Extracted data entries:
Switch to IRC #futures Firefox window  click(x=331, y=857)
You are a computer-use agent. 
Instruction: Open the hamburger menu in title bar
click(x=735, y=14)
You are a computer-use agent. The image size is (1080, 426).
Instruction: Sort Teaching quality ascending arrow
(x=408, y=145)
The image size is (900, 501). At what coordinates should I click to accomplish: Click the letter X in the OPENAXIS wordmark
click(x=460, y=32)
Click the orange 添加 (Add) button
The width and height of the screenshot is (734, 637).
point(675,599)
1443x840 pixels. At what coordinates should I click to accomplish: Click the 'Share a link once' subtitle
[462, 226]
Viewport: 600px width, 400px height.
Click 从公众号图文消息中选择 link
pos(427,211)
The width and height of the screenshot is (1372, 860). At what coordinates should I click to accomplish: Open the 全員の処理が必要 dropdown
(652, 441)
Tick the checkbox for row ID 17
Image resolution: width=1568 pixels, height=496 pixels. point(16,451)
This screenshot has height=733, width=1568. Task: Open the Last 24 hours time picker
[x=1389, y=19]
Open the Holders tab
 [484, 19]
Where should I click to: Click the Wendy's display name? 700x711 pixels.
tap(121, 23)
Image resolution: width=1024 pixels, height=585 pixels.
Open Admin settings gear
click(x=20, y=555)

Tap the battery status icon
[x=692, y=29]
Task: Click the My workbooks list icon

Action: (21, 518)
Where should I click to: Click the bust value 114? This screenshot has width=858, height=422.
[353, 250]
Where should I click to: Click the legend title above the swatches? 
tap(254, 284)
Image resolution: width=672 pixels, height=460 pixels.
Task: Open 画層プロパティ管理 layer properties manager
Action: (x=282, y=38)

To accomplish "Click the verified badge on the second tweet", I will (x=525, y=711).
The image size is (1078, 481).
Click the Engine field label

EXERCISE OBJECTIVE:
Looking at the entries, work out how many lines include the word "computer" and give the number by itself.

RESPONSE TO THE EXERCISE:
2